New York Streets Swizzle (Lion's Tail)

Alexis Jesup

Believe it or not, “New York Streets” is a local reference. It’s the name of a long-vanished South End neighborhood whose streets were named after communities in upstate New York. Razed in 1956, it’s been largely forgotten—but not by Lion’s Tail, the cocktail bar that sits at its former center and pays homage with this swizzle.

The tall drink looks like a party in a glass, but don’t underestimate its complexity. Its central element is a caramelized pineapple-infused gin, which managing partner Jarek Mountain makes using Plymouth Gin.

“It’s a very soft, balanced gin,” Mountain says. “Its alcohol content is high enough that it can pick up that flavor and suck the pineapple juice up.”

Also in the mix is the sweeter, floral style of bianco vermouth (which Mountain notes can be substituted with Cocchi Americano), bitter quinquina, and dry sherry. Lemon juice adds acidity, and mint simple syrup boosts the minty theme that’s mirrored in an extra-generous garnish.

As a swizzle drink, it’s only whip shaken, meaning that just one ice cube is used. “Anything over crushed ice, we whip. That way it’s not overly diluted,” Mountain says.

The swizzle itself is a two-step process. In the first instance, the glass is only filled halfway with crushed ice so that the swizzle motion won’t spill ice from the top. It’s filled to the top before the second swizzle, and finally crowned with a little more crushed ice to form a “dome” that can be dashed with Angostura bitters.

According to Mountain, swizzles can be viewed as the lo-fi forbearer of the blended drink. “Back in the day, before blenders, this is how they blended cocktails,” Mountain says.

New York Streets Swizzle
1½ ounces caramelized pineapple-infused Plymouth Gin*
1 ounce Alessio Vermouth Bianco
1 ounce lemon juice
1 ounce mint simple syrup**
½ ounce Kina l’Aéro d’Or Vin Apéritif au Quinquina
½ ounce dry sherry
8-10 mint leaves, plus extra 15-20 sprigs for garnish
4-5 dashes Angostura bitters

Add mint leaves and mint simple syrup to a pilsner glass. Gently muddle until mint becomes fragrant. Add remaining ingredients (except bitters) to a shaker with a single ice cube, and shake until the cube can no longer be heard rattling inside the tin. Pour contents of shaker into the pilsner glass, and then fill glass halfway with crushed ice. Use swizzle stick or bar spoon to swizzle ingredients with ice until the outside of the glass is chilled. Fill up the remainder of the glass with crushed ice, and swizzle again. Top with crushed ice, Angostura bitters, and mint sprigs.

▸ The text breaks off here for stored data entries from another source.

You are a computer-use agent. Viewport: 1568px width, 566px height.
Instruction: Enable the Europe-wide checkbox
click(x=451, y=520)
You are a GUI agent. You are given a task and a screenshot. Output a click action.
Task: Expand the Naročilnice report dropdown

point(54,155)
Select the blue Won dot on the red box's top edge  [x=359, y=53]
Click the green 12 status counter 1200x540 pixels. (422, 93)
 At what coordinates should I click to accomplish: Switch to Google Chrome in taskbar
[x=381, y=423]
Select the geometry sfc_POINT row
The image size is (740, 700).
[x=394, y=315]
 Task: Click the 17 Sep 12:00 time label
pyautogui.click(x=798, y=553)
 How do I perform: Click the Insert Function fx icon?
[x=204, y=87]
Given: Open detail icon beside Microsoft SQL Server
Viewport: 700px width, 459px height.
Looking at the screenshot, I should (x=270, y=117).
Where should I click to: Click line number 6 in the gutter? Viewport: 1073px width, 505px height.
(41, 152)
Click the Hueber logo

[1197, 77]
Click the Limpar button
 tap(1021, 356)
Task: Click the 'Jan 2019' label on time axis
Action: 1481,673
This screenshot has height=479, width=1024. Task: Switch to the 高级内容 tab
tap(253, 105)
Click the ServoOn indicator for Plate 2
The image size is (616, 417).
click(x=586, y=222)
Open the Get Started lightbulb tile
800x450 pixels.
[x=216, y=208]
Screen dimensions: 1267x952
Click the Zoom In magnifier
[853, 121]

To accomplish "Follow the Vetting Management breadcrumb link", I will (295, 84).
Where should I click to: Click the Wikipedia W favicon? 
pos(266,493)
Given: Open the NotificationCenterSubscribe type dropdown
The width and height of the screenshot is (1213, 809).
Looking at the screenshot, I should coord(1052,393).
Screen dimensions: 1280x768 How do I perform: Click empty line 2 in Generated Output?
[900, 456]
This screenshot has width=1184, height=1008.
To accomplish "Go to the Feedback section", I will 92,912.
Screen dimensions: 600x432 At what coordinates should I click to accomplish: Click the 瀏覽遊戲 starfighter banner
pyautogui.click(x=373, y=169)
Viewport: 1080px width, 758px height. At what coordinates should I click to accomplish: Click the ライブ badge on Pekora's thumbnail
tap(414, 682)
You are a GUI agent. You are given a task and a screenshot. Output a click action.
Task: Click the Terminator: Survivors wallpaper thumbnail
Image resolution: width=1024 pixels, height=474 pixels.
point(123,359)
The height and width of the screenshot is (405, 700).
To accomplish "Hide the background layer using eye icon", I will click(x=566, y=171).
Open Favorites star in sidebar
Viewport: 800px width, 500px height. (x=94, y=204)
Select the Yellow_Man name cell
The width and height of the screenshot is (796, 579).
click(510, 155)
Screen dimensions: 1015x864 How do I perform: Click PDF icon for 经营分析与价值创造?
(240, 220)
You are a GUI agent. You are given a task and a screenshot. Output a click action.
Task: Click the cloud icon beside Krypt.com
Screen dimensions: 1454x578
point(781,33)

*Caramelized Pineapple-Infused Plymouth Gin
1 750ml bottle Plymouth gin
¾ of a pineapple, peeled and diced
4 ounces pineapple juice
2 cinnamon sticks, halved

Add pineapple pieces to a hotel pan and bake at 350 degrees F for 10 to 15 minutes, or until pineapple begins to caramelize. Remove from oven, and immediately add pineapple to a container with all other ingredients. Steep until pineapple has reached room temperature (about 10 to 15 minutes) and seal container. Refrigerate overnight. The following day, strain into a container, muddling pineapple pieces to extract as much juice as possible. Keeps about 3 weeks, sealed and refrigerated.

**Mint Simple Syrup (yields about 1¼ cups)
8 mint leaves
1 cup sugar
1 cup water

Add mint and sugar to a saucepan and gently muddle to release oils. Once mint is fragrant, add water and set heat to medium. Cook for 10 to 15 minutes, stirring occasionally. Once the sugar has dissolved, remove from heat and strain into a sealed container. Keeps about 2 weeks, refrigerated.